DOI: https://doie.org/10.0802/Jbse.2024984437
Sunilkumar M. Hattaraki , Shankarayya G. Kambalimath
Detection, Classification, Environmental Sound, Machine Learning Model (ML), Recurrent Neural Network (RNN), FIR filter and Hearing-Impaired Individuals.
Machine learning has numerous applications in audio-signal classification. It helps to find and sort different kinds of sounds, such as talking, music, and noise, from the world around us. Before applying machine learning to classify audio signals, the audio is first converted into a format that the computer can understand. Sound is shown using methods such as pictures of sound waves, special numbers called Mel-frequency Cepstral coefficients (MFCC), a method of predicting sound patterns called linear predictive coding, and breaking down sound into tiny parts using wavelet decomposition. Once the audio has been formatted appropriately, it can be used as input for a machine learning (ML) model intended for classification. This paper introduces an approach utilizing a Recurrent Neural Network (RNN) model integrated with Finite Impulse Response (FIR) filtering.
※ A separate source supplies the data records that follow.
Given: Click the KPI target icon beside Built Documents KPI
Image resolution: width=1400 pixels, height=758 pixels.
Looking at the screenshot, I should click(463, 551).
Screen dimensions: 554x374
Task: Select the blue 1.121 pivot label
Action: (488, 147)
This combination aims to effectively detect and classify various listening conditions, particularly tailored to individuals with hearing impairment. The pre-trained RNN model accurately categorizes audio, while dynamic FIR filtering enhances audio quality based on the predicted environment, tailored to address the needs of hearing-impaired individuals. This model enables the detection and classification of diverse listening conditions with a training accuracy of 98.50% and a testing accuracy of 94.97%, offering personalized filtering to enhance auditory experiences for hearing-impaired individuals.